Buku 'Presiden Solusi' Soroti Langkah Prabowo Perkuat Integritas Penegakan Hukum
Pria yang akrab disapa Yuza itu menilai praktik kriminalisasi dapat menghambat lahirnya talenta-talenta terbaik yang dibutuhkan negara.
Buku Presiden Solusi mengungkap sejumlah langkah yang ditempuh Presiden Prabowo Subianto untuk memperkuat integritas penegakan hukum sekaligus mencegah praktik kriminalisasi dalam proses hukum di Indonesia.
Asisten Khusus Presiden Bidang Komunikasi dan Analisis Kebijakan, Dirgayuza Setiawan, mengatakan Presiden Prabowo secara konsisten menegaskan bahwa proses hukum harus berjalan secara adil tanpa unsur kriminalisasi.
"Dalam berbagai kesempatan, Bapak Presiden selalu mengatakan tidak boleh ada kriminalisasi dalam proses hukum kita," kata Dirgayuza Setiawan dalam peluncuran buku Presiden Solusi di Jakarta, Senin (8/6).
Pria yang akrab disapa Yuza itu menilai praktik kriminalisasi dapat menghambat lahirnya talenta-talenta terbaik yang dibutuhkan negara.
"Kriminalisasi ini sangat menunda kita dalam mencari talenta-talenta terbaik untuk bisa bekerja dengan tenang, untuk bisa masuk ke institusi-institusi negara, dan untuk negara kita bisa maju," imbuhnya.
Dalam buku tersebut dijelaskan sejumlah kebijakan yang diambil Presiden terkait penegakan hukum. Salah satunya adalah pemberian abolisi kepada mantan Menteri Perdagangan Tom Lembong pada Juli 2025 yang disebut sebagai bagian dari upaya memastikan proses yudikatif berjalan dengan baik.
Selain itu, Presiden juga memberikan rehabilitasi dan amnesti kepada dua guru SMAN Masamba di Kabupaten Luwu Utara, Sulawesi Selatan, yakni Abdul Muiz dan Rasnal. Keduanya sebelumnya terjerat proses hukum setelah berinisiatif mengumpulkan iuran untuk membantu guru honorer yang belum menerima gaji selama 10 bulan.

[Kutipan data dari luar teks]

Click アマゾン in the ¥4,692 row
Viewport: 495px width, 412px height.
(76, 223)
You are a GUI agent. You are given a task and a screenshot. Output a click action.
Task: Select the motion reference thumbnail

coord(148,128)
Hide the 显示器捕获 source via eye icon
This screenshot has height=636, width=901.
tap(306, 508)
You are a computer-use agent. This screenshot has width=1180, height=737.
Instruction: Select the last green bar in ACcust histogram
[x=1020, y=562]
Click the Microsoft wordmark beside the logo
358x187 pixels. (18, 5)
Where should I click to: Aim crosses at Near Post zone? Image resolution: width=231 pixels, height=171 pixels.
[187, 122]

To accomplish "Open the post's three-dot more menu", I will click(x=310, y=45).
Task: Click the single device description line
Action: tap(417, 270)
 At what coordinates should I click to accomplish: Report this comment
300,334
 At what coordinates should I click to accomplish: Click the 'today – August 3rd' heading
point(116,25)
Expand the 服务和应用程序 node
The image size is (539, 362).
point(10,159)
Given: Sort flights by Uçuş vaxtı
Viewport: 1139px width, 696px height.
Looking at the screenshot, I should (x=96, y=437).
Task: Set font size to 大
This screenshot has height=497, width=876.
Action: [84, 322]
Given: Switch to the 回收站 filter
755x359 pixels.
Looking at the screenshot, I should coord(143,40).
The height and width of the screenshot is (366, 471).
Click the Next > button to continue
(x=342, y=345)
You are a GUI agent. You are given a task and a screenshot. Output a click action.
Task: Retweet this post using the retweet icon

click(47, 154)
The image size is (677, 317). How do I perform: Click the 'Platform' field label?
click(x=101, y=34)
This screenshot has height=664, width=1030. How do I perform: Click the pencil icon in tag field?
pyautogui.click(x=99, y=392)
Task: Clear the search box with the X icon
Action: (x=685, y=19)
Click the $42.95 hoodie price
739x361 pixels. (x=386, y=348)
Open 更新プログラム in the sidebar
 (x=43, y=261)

Yuza, yang menjadi salah satu penulis buku Presiden Solusi bersama Kepala Badan Komunikasi RI M. Qodari dan Asisten Khusus Presiden Bidang Analisis Data Strategis Agung Gumilar Saputra, mengatakan Presiden selalu mempertimbangkan berbagai fakta dan masukan sebelum mengambil keputusan.
"Setelah mempertimbangkan berbagai fakta-fakta, mendengarkan dari berbagai pihak, beliau membuat beberapa keputusan, ada yang dibutuhkan amnesti, ada yang dibutuhkan rehabilitasi, dan ada yang dibutuhkan abolisi," kata Yuza.
Pembenahan Struktural
Selain mengambil langkah pada kasus-kasus tertentu, Presiden juga melakukan pembenahan secara struktural untuk memperkuat integritas aparat penegak hukum, khususnya hakim.
Salah satu kebijakan yang ditempuh adalah menaikkan gaji hakim hingga 280 persen bagi hakim pada tingkat terendah. Kebijakan tersebut dilakukan setelah gaji hakim tidak mengalami kenaikan selama 18 tahun dan dinilai berpotensi memicu praktik gratifikasi.
Pemerintah juga menyiapkan 8.900 rumah dinas bagi hakim yang bertugas di berbagai daerah guna mendukung independensi dan integritas dalam menjalankan tugas peradilan.
"Secara sistemik, beliau mencoba untuk membaiki supaya ke depannya kasus-kasus kriminalisasi bisa kita tekan seminimal mungkin," tutup Yuza.